For publishers doing programmatic advertising or sending ad calls to a third-party, it gets a little trickier, as you’ll have to strip PII for that user in future ad requests, including IP, mobile IDs, cookie syncing IDs, etc. There are a couple potential paths here:
It will pay (or in this case, save) to be fully compliant to avoid penalties.
Unintentional violations of the CCPA may result in fines of $2,500. Intentional breaches of the CCPA can result in fines of up to $7,500.
Individual consumers can also sue for $100 to $750 per breach or actual damages, whichever is higher. We’ll likely see a spike in class action lawsuits this year.
California Governor Gavin Newsom signed seven related bills into law on October 11, 2019. After multiple public hearings and comment periods, California Attorney General Xavier Becerra issued the final, approved regulations on August 14, 2020.
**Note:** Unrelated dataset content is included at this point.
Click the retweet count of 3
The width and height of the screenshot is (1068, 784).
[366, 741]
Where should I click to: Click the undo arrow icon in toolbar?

Proponents of the CCPA also drafted a November 2020 ballot initiative - The California Privacy Rights and Enforcement Act of 2020. The CPRA has passed and will be enforced in January 2023. The CPRA will further expand CCPA consumer protections and redefine a “business” as having 100K or more consumers/households.
Great! We hope we’ve shed some light on the CCPA. It’s confusing, for sure, but there are plenty of resources to help you navigate this unique legislation.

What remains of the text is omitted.